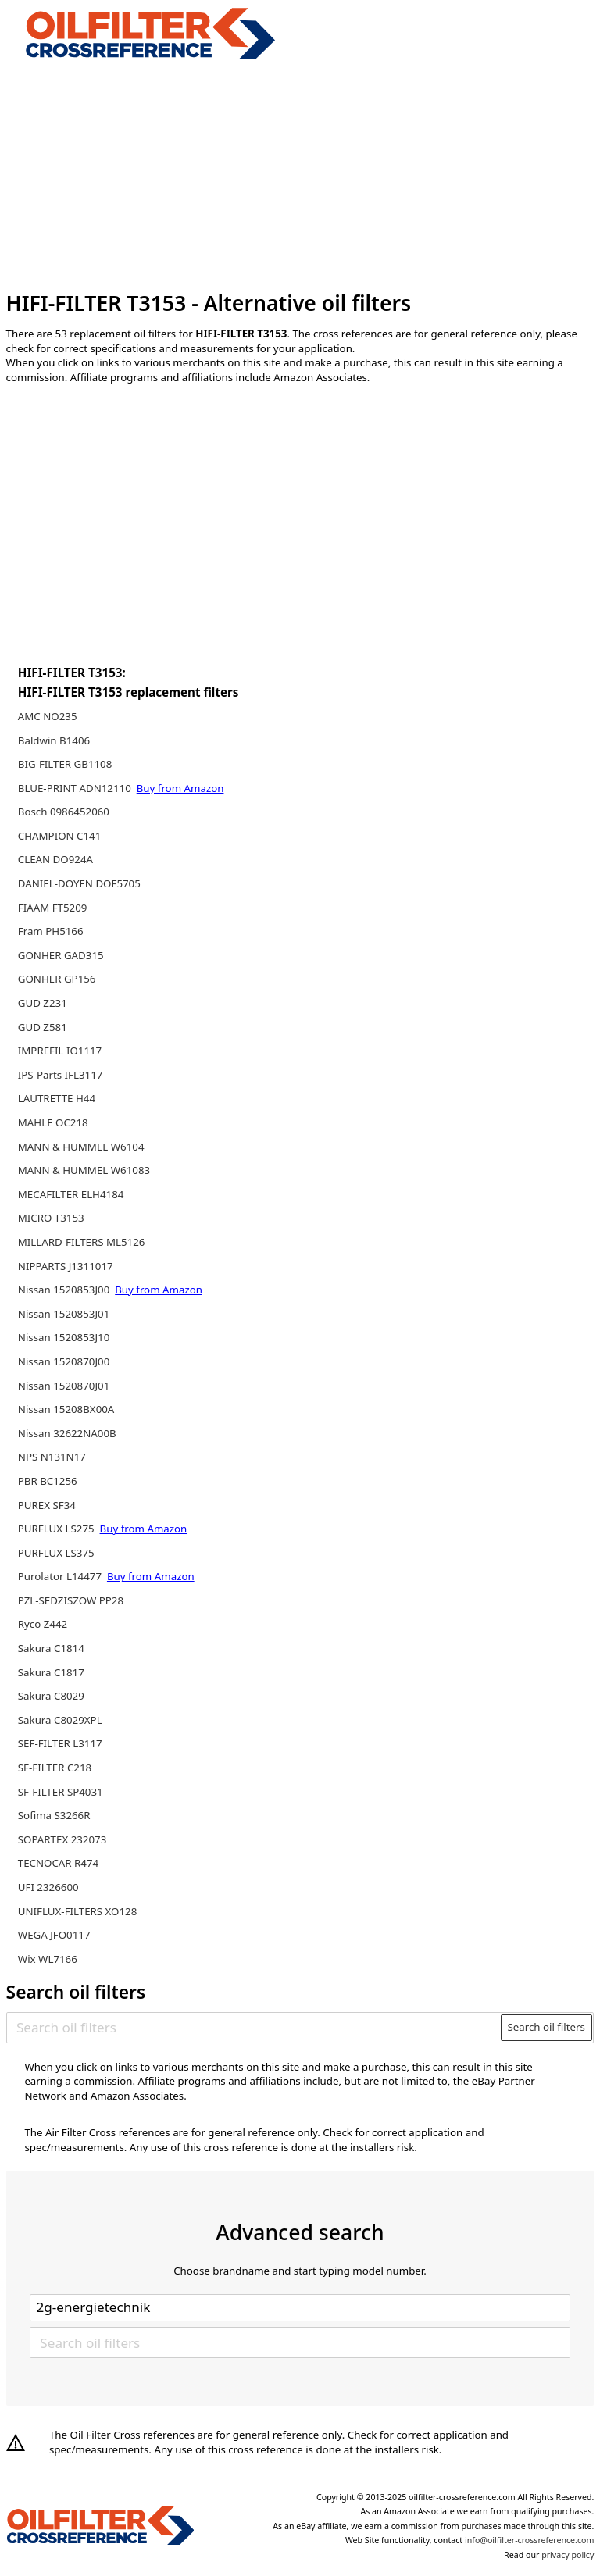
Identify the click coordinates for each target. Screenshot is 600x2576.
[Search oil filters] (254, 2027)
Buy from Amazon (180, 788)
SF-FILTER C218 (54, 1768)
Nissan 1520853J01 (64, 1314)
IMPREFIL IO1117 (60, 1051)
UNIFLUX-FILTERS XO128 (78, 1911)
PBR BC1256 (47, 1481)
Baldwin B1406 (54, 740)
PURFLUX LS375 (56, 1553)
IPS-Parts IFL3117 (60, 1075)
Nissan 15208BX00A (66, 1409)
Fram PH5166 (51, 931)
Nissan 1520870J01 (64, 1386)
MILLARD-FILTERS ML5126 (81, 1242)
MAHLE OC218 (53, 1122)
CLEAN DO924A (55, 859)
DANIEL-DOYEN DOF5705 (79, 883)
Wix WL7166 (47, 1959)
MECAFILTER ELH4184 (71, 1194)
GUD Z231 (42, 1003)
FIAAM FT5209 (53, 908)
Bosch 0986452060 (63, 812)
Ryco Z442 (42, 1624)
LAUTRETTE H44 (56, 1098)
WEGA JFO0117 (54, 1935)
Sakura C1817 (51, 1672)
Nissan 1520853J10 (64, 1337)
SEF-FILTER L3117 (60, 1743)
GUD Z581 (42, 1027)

====

### SET EXERCISE
Rewrite all of the data above, replacing every "Nissan" with "NISSAN" and keeping everything else unchanged. Leave the picture out.

### REPLY
Identify the click coordinates for each target. Screenshot is 600x2576.
[Search oil filters] (254, 2027)
Buy from Amazon (180, 788)
SF-FILTER C218 (54, 1768)
NISSAN 1520853J01 (64, 1314)
IMPREFIL IO1117 (60, 1051)
UNIFLUX-FILTERS XO128 (78, 1911)
PBR BC1256 (47, 1481)
Baldwin B1406 (54, 740)
PURFLUX LS375 (56, 1553)
IPS-Parts IFL3117 (60, 1075)
NISSAN 15208BX00A (66, 1409)
Fram PH5166 (51, 931)
NISSAN 1520870J01 (64, 1386)
MILLARD-FILTERS ML5126 (81, 1242)
MAHLE OC218 (53, 1122)
CLEAN DO924A (55, 859)
DANIEL-DOYEN DOF5705 (79, 883)
Wix WL7166 (47, 1959)
MECAFILTER ELH4184 (71, 1194)
GUD Z231 (42, 1003)
FIAAM FT5209 (53, 908)
Bosch 0986452060 (63, 812)
Ryco Z442 (42, 1624)
LAUTRETTE H44 (56, 1098)
WEGA JFO0117 (54, 1935)
Sakura C1817 (51, 1672)
NISSAN 1520853J10 (64, 1337)
SEF-FILTER L3117 (60, 1743)
GUD Z581 (42, 1027)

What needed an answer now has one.